La vida en estado de vigilia no posee la misma libertad de interpretación que la vida del ensueño; es menos poética, menos descontrolada; pero ¿he de decir que nuestros instintos, en estado de vigilia, no hacen tampoco otra cosa que interpretar las excitaciones nerviosas y determinar las causas de estas necesidades de los instintos? ¿He de añadir que no existe una diferencia esencial entre el estado de vigilia y el de ensueño; que incluso comparando grados de cultura muy diferentes, la libertad de interpretación que se ejerce en uno de tales grados no es inferior en nada a la libertad de interpretación en sueños del otro grado; que nuestras valoraciones y nuestros juicios morales son más que imágenes y fantasías que encubren un proceso fisiológico desconocido para nosotros, una especie de lenguaje convencional con el que se designan determinadas excitaciones nerviosas; que todo lo que llamamos conciencia no es, en suma, sino el comentario más o menos fantástico de un texto desconocido, quizá incognoscible, pero presentido?

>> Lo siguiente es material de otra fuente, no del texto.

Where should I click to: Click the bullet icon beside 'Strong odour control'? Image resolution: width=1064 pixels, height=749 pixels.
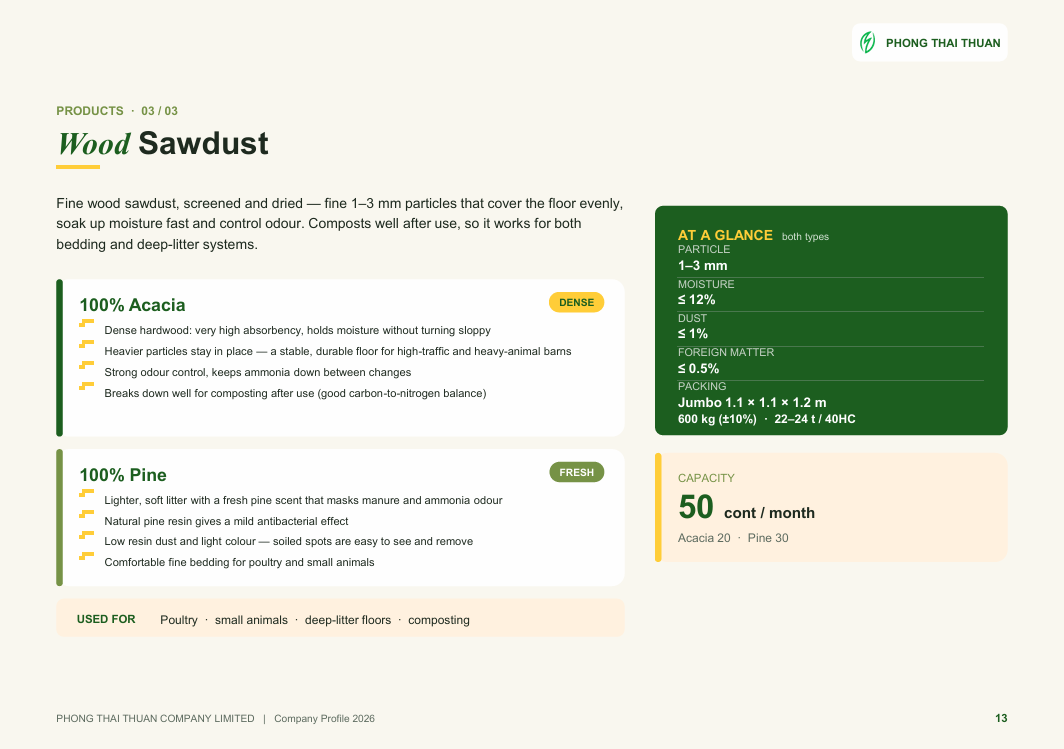point(86,366)
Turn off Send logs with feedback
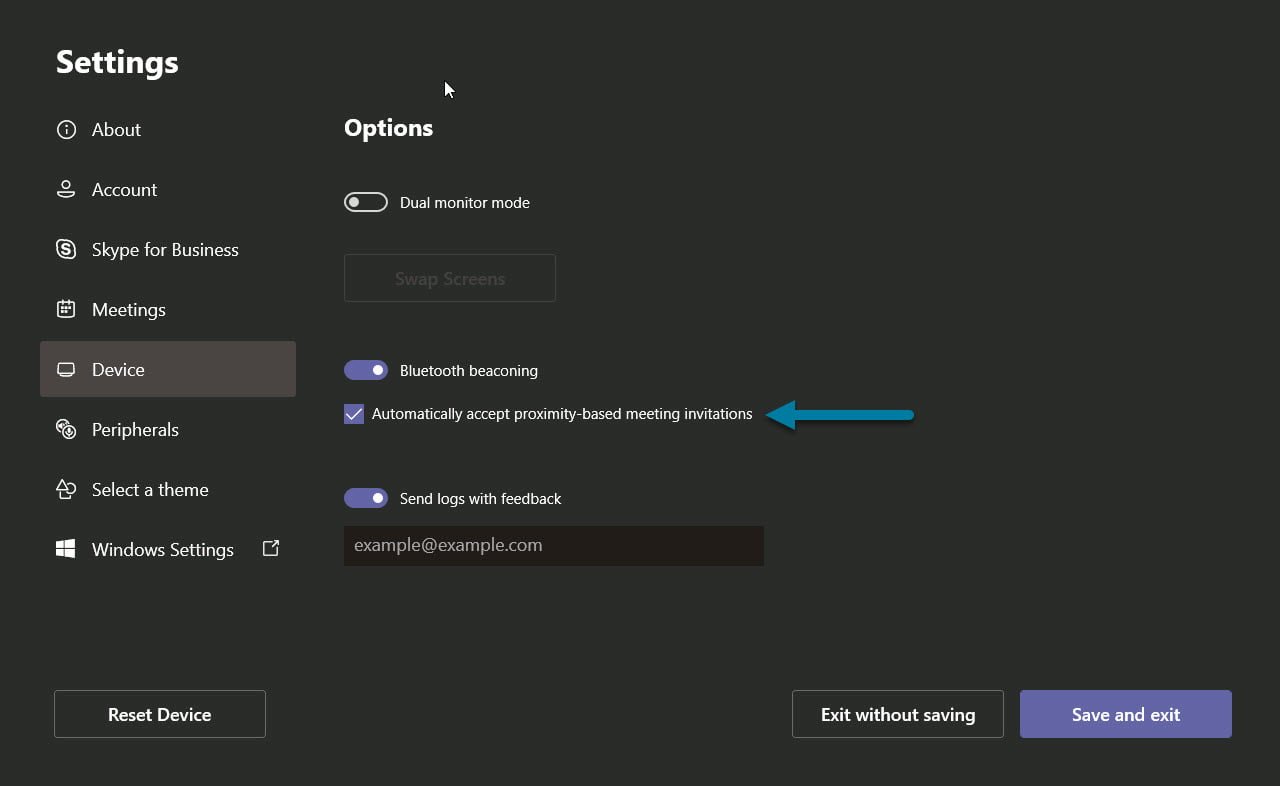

Fijémonos en cualquier hecho insignificante. Supongamos que, al atravesar una plaza pública, un individuo se burla de nosotros. Según domine en nuestro interior un instinto u otro, este incidente tendrá para nosotros tal o cual significación, y de acuerdo con el tipo de persona que seamos, el hecho en cuestión tendrá un carácter distinto. Para uno la burla le resultará tan indiferente como una gota de lluvia; otro se la quitará de encima como si se sacudiera una mosca; otro verá en esto un motivo de pendencia; otro examinará su ropa por si hay en ella algo que haga reír; otro pensará, como consecuencia de ello, en lo ridículo en sí; y hasta puede que haya alguien que se alegre de haber contribuido involuntariamente a añadir un rayo de sol a la alegría del mundo. En cada uno de estos casos, se satisface un instinto, ya sea el de despecho, el de agresividad, el de reflexión o el de benevolencia. Cualquiera de estos instintos se apodera del incidente como si fuera una presa. Pero ¿por qué precisamente lo hace uno en concreto? Porque estaba al acecho, ávido y hambriento.

Hace un momento, a las once de la mañana, un hombre se ha desplomado fulminantemente a mis pies. Todas las mujeres del vecindario se han puesto a dar gritos. Yo me he levantado y he estado esperando a su lado a que recobrara el habla. Mientras lo he estado haciendo, no se ha alterado ni un solo músculo de mi rostro, ni se ha apoderado de mí ningún sentimiento de miedo o de compasión. He hecho sencillamente lo que había que hacer, ¡o más urgente y razonable, y luego me he marchado impasible. Si el día anterior me hubieran anunciado que al día siguiente, a las once, iba a desplomarse un hombre a mis pies, habría sufrido las ansiedades más diversas, no habría dormido en toda la noche, y en el momento decisivo, tal vez me hubiera sucedido lo mismo que a ese hombre, en lugar de ayudarle. En este espacio de tiempo, todos los instintos imaginables habrían tenido tiempo de representarse el suceso y de comentarlo. ¿Qué son, entonces, los sucesos de nuestra vida? Es mucho más lo que ponemos en ellos que lo que contienen en realidad. Cabría decir incluso que, en sí mismos, son vacíos. Vivir equivale a inventar.